» **Exercise brief**: Transcribe word for word the section of the records below that opens with the line containing "Click the Jindiaobao company logo icon" and closes with the line containing "The height and width of the screenshot is (868, 1389)."; drop every picture.

» **Information supplied**:
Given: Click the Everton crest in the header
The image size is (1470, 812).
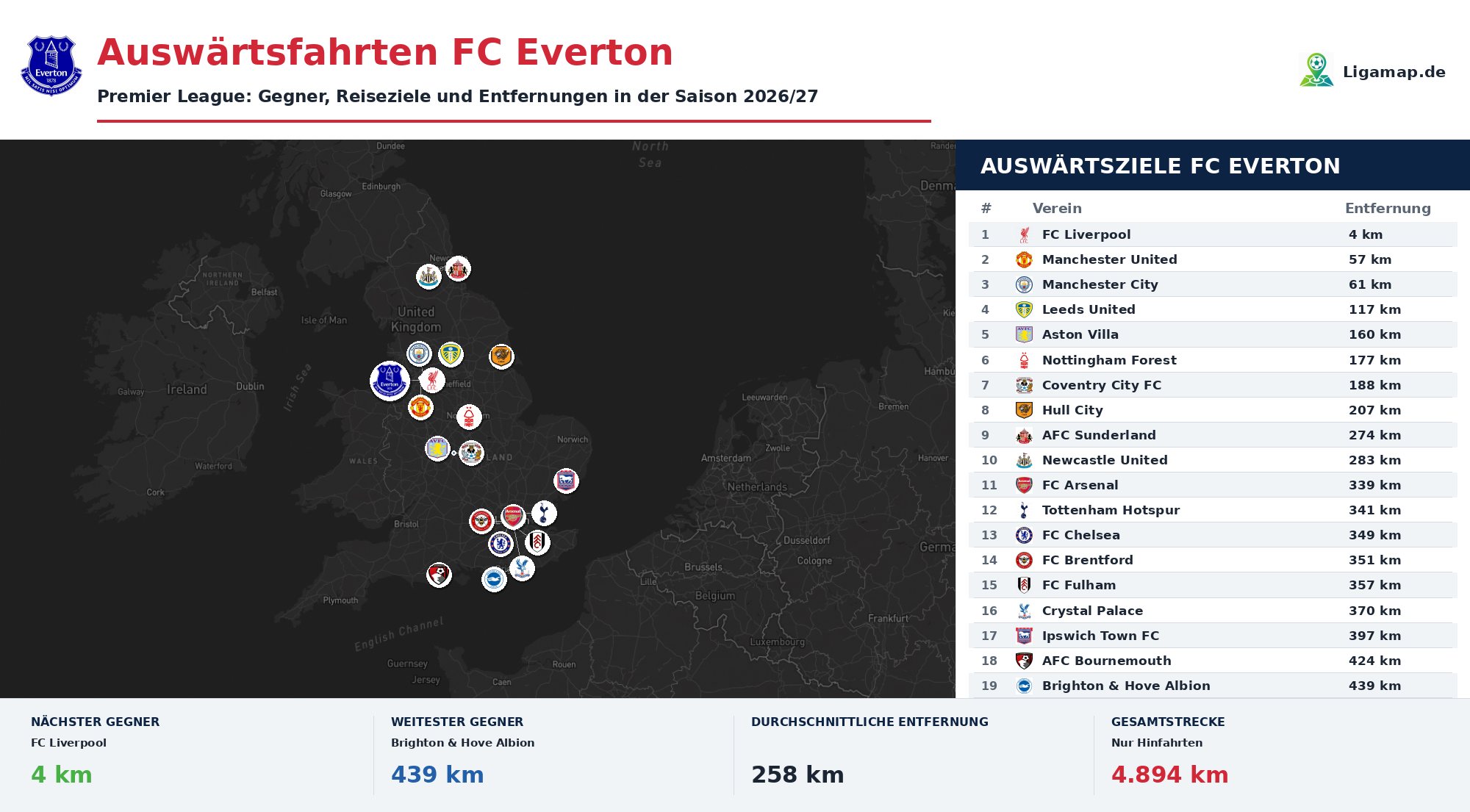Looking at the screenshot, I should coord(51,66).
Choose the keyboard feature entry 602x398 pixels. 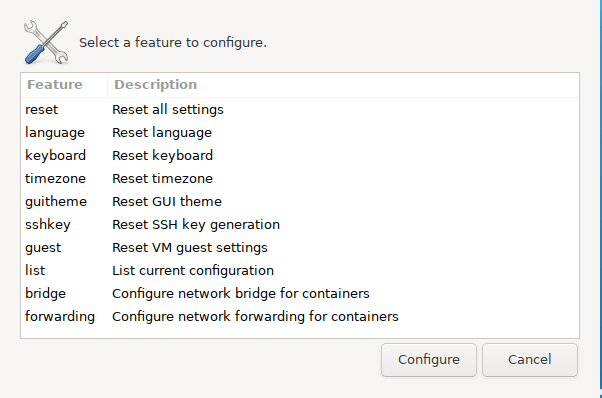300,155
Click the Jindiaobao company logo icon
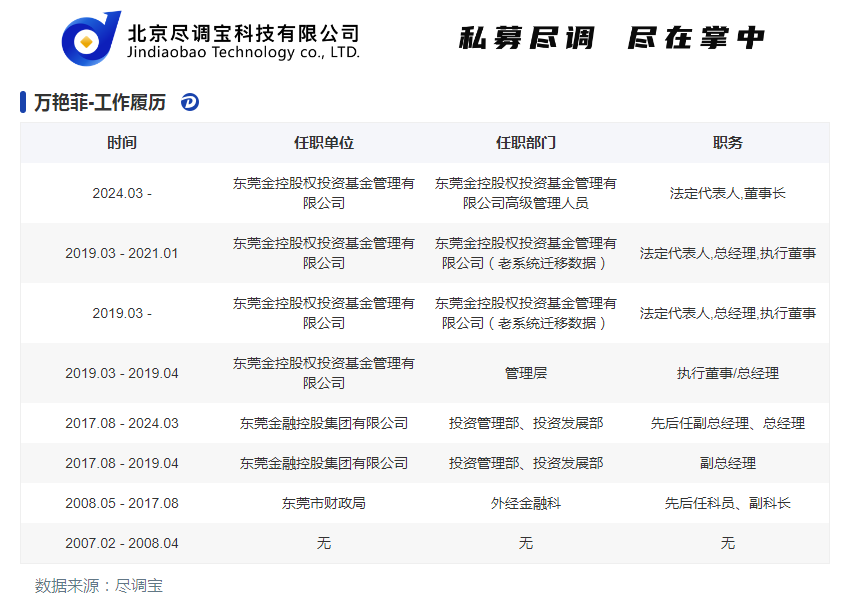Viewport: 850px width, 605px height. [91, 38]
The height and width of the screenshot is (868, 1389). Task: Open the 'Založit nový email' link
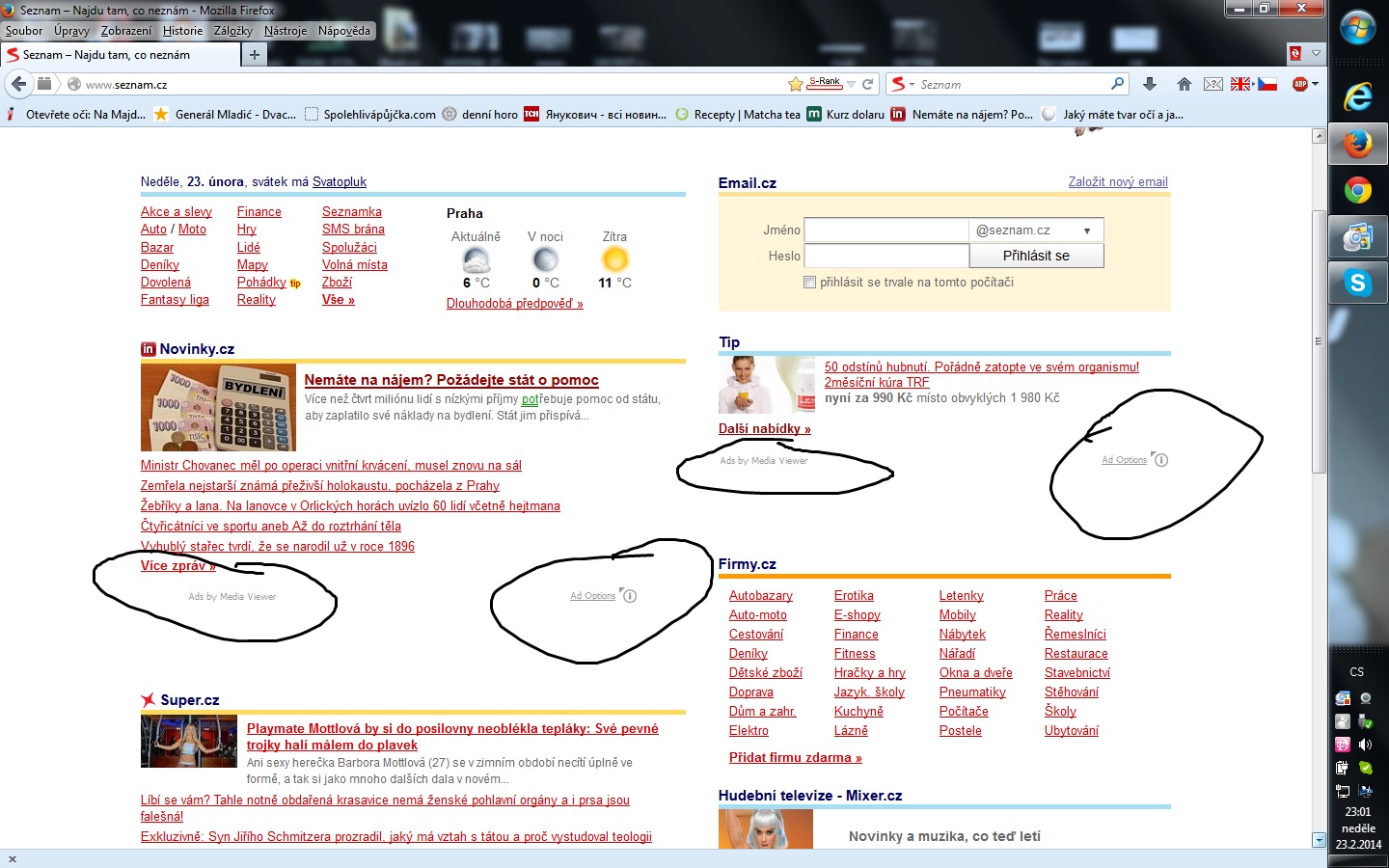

* * *

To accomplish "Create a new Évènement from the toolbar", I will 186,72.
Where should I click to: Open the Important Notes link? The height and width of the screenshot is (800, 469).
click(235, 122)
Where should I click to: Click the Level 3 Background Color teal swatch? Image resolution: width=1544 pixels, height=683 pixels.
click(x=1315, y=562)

==

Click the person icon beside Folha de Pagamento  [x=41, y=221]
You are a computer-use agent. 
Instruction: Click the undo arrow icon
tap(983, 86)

» **Expected output**:
Click the Jindiaobao company logo icon
Viewport: 850px width, 605px height. [91, 38]
The height and width of the screenshot is (868, 1389). Task: Open the 'Založit nový email' link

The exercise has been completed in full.